Evidence-Based Patient-Centered Concept Map Analysis
Summary Brief of the Patient
JB is a 54-year-old Black American male with type 2 diabetes who has lived with the condition for 24 years. He had a right leg amputation below the knee five years ago due to wet gangrene and now uses crutches to walk. He was recently brought to the hospital with symptoms of altered consciousness, severe dehydration, and hyperglycemia.
Upon laboratory testing, it was found that JB had hyperglycemia of 32 mmol/L, a high hemoglobin A1c level of 7.9%, and deranged urea and electrolyte levels. He was diagnosed with a diabetic hyperosmolar hyperglycemic state and admitted to the intensive care unit for controlled insulin therapy.
JB was previously a truck driver but lost his job following the amputation and is now unable to work. He is married with one child, who is studying water engineering on a scholarship. JB does not have medical insurance, and his wife works as a supermarket attendant, which does not provide enough income to afford JB’s antidiabetic medications consistently.
As a result, JB has a history of not taking his medications as prescribed due to cost concerns and does not regularly monitor his blood sugar levels. Despite being told that uncontrolled blood sugar and poor diabetes self-care led to the development of wet gangrene in his right leg, JB has not sufficiently improved his knowledge and self-care practices.
Patient Needs Analysis
To ensure that the interventions in the concept map are relevant and appropriate for JB’s beliefs, values, and lifestyle, it is important to consider his health, economic, and cultural needs. JB’s medical needs include diabetes care, physical therapy and rehabilitation to enhance mobility, and mental health assistance to address the psychological burden of amputation and unemployment.
His economic needs may include financial aid to pay medical treatment and prescription expenses, a steady income to support the family’s basic necessities, and assistance in seeking work or training possibilities. Respect for JB’s personal beliefs and values, consideration of his cultural background as a Black American man, support for maintaining cultural traditions and connections, recognition of any cultural barriers or challenges, and provision of interpreters or other language support services as needed are all examples of cultural needs.

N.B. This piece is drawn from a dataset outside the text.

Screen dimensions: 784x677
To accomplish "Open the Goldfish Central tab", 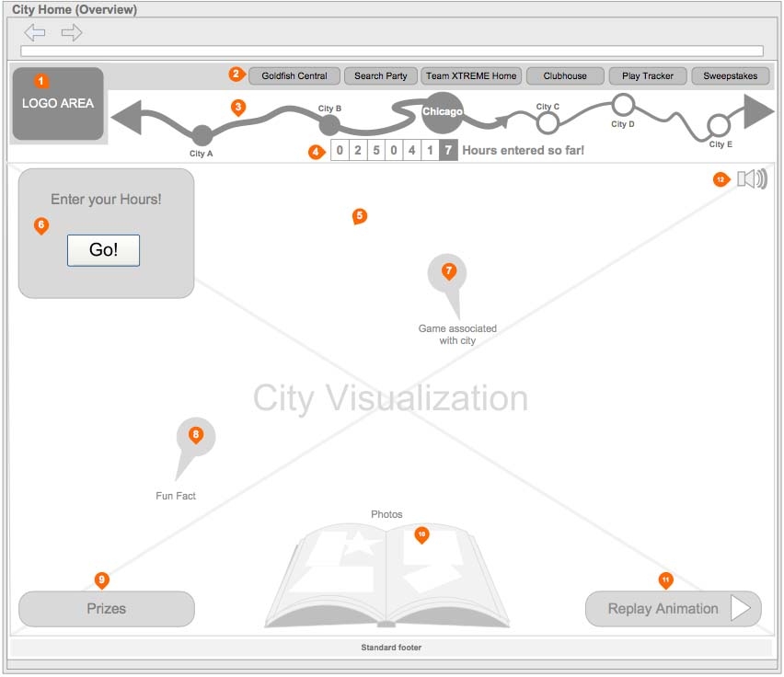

Addressing these demands allows the concept map interventions to be tailored to JB’s individual needs, assisting him and his family in managing his health condition and enhancing their general well-being.
To incorporate the patient’s culture, identity, abilities, and beliefs into the plan of care, it is important to consider the specific needs and preferences of the patient and his family. Since lack of knowledge on efficient diabetes self-care led to the complication of wet gangrene causing the subsequent amputation, part of the plan of care involves providing information and education about diabetes management in a culturally sensitive and appropriate manner.
This could involve using culturally relevant materials and resources and incorporating any cultural beliefs or practices that may affect JB’s self-management behaviors, such as his diet, physical activity, and medication adherence. Furthermore, the information will be provided in the patient’s native language (English) to aid understanding.
As a Black American, JB faces significant discrimination in healthcare. According to a review of socioeconomic disparities in lower extremity amputations by Girijala and Bush (2018), comparing amputees to non-amputees, the African American race was more common in amputees (25.1% vs. 12.6%).
In addition, Black American amputees often have limited access to healthcare services due to higher rates of medical non-insurance and difficulty with transportation (Connell et al., 2019). To address these barriers, the care plan for JB includes connecting him to various healthcare providers, including physical therapists and mental healthcare providers, to facilitate access to care and promote a holistic approach. This will allow JB to easily access and utilize these services, improving his overall care and health outcomes.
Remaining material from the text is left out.